(Beginning of Data)
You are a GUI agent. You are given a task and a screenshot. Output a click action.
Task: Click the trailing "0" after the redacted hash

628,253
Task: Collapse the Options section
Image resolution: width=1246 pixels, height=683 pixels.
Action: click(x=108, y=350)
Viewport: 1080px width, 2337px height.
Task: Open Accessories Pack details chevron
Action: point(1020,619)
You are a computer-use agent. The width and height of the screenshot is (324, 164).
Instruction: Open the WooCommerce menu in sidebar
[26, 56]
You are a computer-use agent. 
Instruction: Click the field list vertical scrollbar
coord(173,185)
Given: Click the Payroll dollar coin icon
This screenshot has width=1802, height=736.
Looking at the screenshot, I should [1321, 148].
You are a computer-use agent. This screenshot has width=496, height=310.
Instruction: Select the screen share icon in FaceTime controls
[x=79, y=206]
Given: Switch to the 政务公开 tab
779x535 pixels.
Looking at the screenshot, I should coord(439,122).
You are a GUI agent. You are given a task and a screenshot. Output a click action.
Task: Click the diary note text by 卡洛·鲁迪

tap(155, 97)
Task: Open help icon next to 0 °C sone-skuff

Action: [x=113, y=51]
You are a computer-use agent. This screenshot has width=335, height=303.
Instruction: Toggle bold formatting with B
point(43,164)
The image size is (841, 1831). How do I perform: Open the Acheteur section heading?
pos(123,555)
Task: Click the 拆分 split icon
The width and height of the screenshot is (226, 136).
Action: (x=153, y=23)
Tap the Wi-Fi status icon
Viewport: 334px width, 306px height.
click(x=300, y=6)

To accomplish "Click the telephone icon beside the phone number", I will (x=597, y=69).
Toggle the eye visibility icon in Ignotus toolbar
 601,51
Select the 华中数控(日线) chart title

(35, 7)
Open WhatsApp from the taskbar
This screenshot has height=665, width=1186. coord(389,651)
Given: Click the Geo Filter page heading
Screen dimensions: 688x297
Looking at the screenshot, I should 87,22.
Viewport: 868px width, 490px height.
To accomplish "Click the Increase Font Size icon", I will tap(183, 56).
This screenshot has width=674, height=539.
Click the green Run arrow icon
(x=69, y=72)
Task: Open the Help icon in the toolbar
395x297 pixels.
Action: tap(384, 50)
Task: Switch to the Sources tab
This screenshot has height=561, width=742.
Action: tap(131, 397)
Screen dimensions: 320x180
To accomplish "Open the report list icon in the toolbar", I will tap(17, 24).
(End of Data)
All entries should be transcribed verbatim.

You are a GUI agent. You are given a task and a screenshot. Output a click action.
Task: Click the trailing "0" after the redacted hash

628,253
Task: Collapse the Options section
Image resolution: width=1246 pixels, height=683 pixels.
Action: click(x=108, y=350)
Viewport: 1080px width, 2337px height.
Task: Open Accessories Pack details chevron
Action: point(1020,619)
You are a computer-use agent. The width and height of the screenshot is (324, 164).
Instruction: Open the WooCommerce menu in sidebar
[26, 56]
You are a computer-use agent. 
Instruction: Click the field list vertical scrollbar
coord(173,185)
Given: Click the Payroll dollar coin icon
This screenshot has width=1802, height=736.
Looking at the screenshot, I should [1321, 148].
You are a computer-use agent. This screenshot has width=496, height=310.
Instruction: Select the screen share icon in FaceTime controls
[x=79, y=206]
Given: Switch to the 政务公开 tab
779x535 pixels.
Looking at the screenshot, I should coord(439,122).
You are a GUI agent. You are given a task and a screenshot. Output a click action.
Task: Click the diary note text by 卡洛·鲁迪

tap(155, 97)
Task: Open help icon next to 0 °C sone-skuff

Action: [x=113, y=51]
You are a computer-use agent. This screenshot has width=335, height=303.
Instruction: Toggle bold formatting with B
point(43,164)
The image size is (841, 1831). How do I perform: Open the Acheteur section heading?
pos(123,555)
Task: Click the 拆分 split icon
The width and height of the screenshot is (226, 136).
Action: (x=153, y=23)
Tap the Wi-Fi status icon
Viewport: 334px width, 306px height.
click(x=300, y=6)

To accomplish "Click the telephone icon beside the phone number", I will (x=597, y=69).
Toggle the eye visibility icon in Ignotus toolbar
 601,51
Select the 华中数控(日线) chart title

(35, 7)
Open WhatsApp from the taskbar
This screenshot has height=665, width=1186. coord(389,651)
Given: Click the Geo Filter page heading
Screen dimensions: 688x297
Looking at the screenshot, I should 87,22.
Viewport: 868px width, 490px height.
To accomplish "Click the Increase Font Size icon", I will tap(183, 56).
This screenshot has width=674, height=539.
Click the green Run arrow icon
(x=69, y=72)
Task: Open the Help icon in the toolbar
395x297 pixels.
Action: tap(384, 50)
Task: Switch to the Sources tab
This screenshot has height=561, width=742.
Action: tap(131, 397)
Screen dimensions: 320x180
To accomplish "Open the report list icon in the toolbar", I will tap(17, 24).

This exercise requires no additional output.